Beden dili kültürden kültüre değişebilir. Yaşlara ve cinsiyetlere göre de farklılık gösterebilir. Hatta aynı kültürel çevrede yetişmiş, benzer eğitimi almış kişiler arasında da farklı özellikler yansıtabilir.


Erkek ve bayanların biyolojik özelliklerinden kaynaklanan davranış farklılıkları da bulunmaktadır. Cinsiyetler arasındaki bedensel ve fiziksel farklılıklar, kendilerine özgü hareketleri oluşturur. Saçları okşama ve geriye doğru atma, kolları beden dolama hareketi daha çok bayanlara uygun; elleri cebe sokma ya da beline yaslama erkeklere özgü hareketlerdir.


Elbise giyerken erkeklerin ilk önce sağ kolunu, bayanların ise sol kolunu kullandıkları belirlenmiştir. Yalan söylerken erkekler gözlerini aşağıya doğru kaçırırken bayanlar daha çok yukarı bakmayı tercih ederler. Yine yalan söylerken erkeklerde eller gözlere, bayanlarda buruna yönelir. Bayanlar saçlarıyla erkekler ise kravat, ceket kolu, kalem gibi aksesuarlarla çok sık oynarlar. (Bayanların saçını düzeltmesi veya arkaya atması “ilgiye” ihtiyacı olduğunun belirtisidir.) Bayanların başlarını yana eğik durumda tutup bakmaları duygusal bir ortam yaşadıklarını gösterir. Liseli kızların kitaplarını göğüs hizasında kavrayarak tutmaları, erkeklerde göremeyeceğimiz bir davranıştır. Bayanlar, çevreyi kısa süreli bakışlarla algılarken erkeklerin bakış süresi daha uzundur. Erkeklerle bayanların oturuş biçimlerinde de önemli farklılıklar görülür.

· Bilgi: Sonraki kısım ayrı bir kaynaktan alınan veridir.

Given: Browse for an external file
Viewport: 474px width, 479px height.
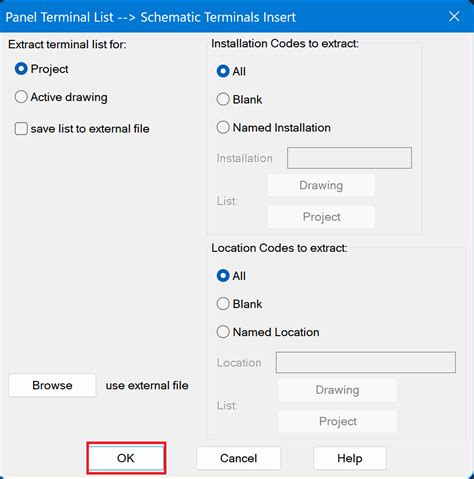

Sosyal hayatta birçok durumda, insan kendi gerçek duygularını gizlemek ister ancak herhangi bir biçimde kendisini ele verir. Bir topluluk içinde kişi sinirli, gergin ve hatta korkuyor olabilir, fakat yüzüne iliştirdiği bir gülümsemeyle mutluluk maskesi taşıması mümkündür. Dikkatli bir gözün algılayabileceği bazı küçük ipuçları iç ve dış dünyalar arasındaki bu farkın anlaşılmasına yardımcı olur.


İnsanlar yalan söyledikleri zaman en başarılı şekilde kontrol ettikleri, yüz ifadeleridir. Çünkü insan yalan söyleyeceği zaman yüz mimiklerini kontrol etmek için bilinçli bir çaba harcar. Hiç şüphesiz dikkatli bir gözlemci veya uzman için yalan söyleyen biri mimikleriyle de çok sayıda ipucu vermektedir. Ancak genel olarak düşünüldüğünün aksine, bir kişinin yalanını yüzüne veya gözüne bakarak anlamak pek kolay değildir. Yazımızın bu kısmı bilindik ifadelerdi.

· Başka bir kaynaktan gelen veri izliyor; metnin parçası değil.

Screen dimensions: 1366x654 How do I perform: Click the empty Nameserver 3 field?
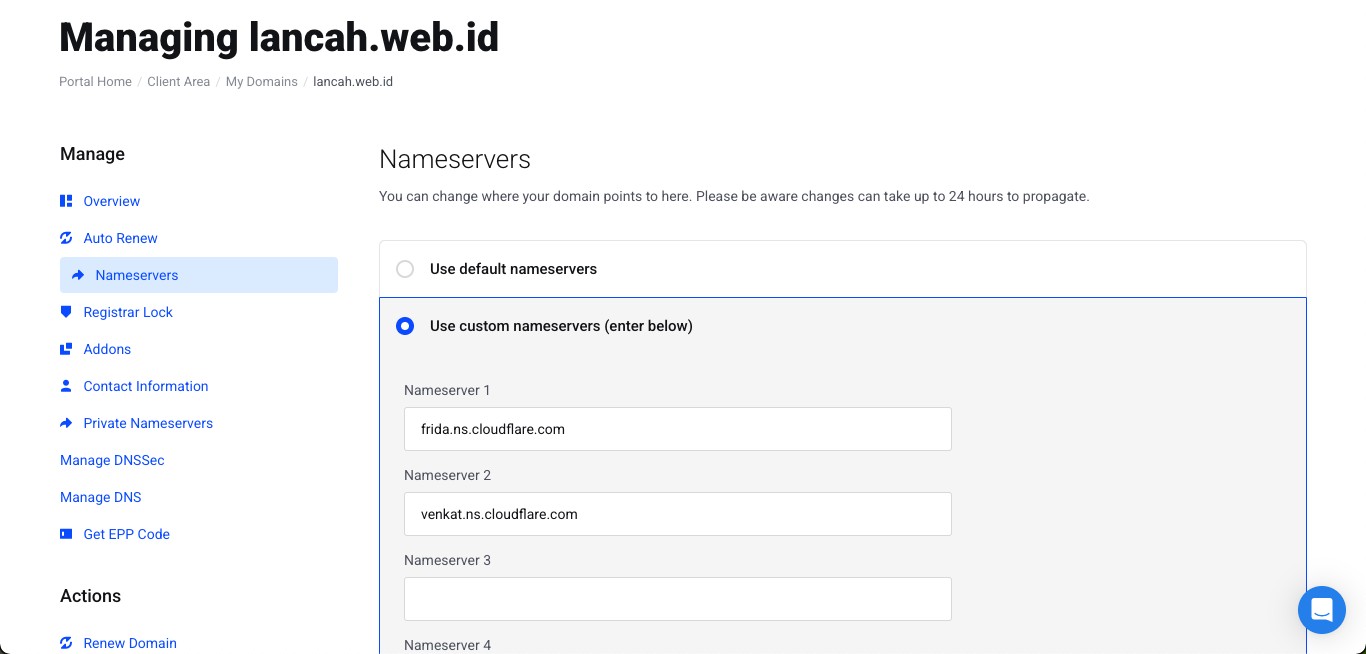pos(677,599)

Yazıma bir Etiyopya atasözüyle başlamak istiyorum. "akıllı köylü, büyük efendinin karşısında yerlere kadar eğilir; ama sessizce osurur."  Bu söz bize beden dilinin sadece görünenle sınırlı olmadığını göstermektedir. Piyasada beden diline yönelik birçok kitap yazıldığını kitapçı raflarına yada internette aradığınızda görebilirsiniz. Kitapları okuduğunuzda da karşınızdakinin el, kol, göz gibi beden hareketlerine odaklanır ve kendinize göre çıkarımlarda bulunursunuz.  Elde ettiğiniz sonuçlar doğrultusunda tutum geliştirir ve hayatınızı buna göre yönlendirmeye çalışırsınız.


Siyah beyaz televizyonların hayatımızın bir parçası olduğu dönemlerde bir eğlence biçimiyle tanıştık  “Maskeli Balo”. Bize farklı gelen sadece televizyonda gördüğümüz bu eğlence biçiminin hayatımızın akışını baştan başa değiştireceğini bilemezdik o yıllarda. Bizim bildiğimiz veba, cüzam gibi özellikle deri hastalıklarına yakalanmış  hastaların hastalıklarını göstermemek ve şehirlerde normal hayatlarını sürdürebilmek amacıyla kullandıkları bir araçtı maske. 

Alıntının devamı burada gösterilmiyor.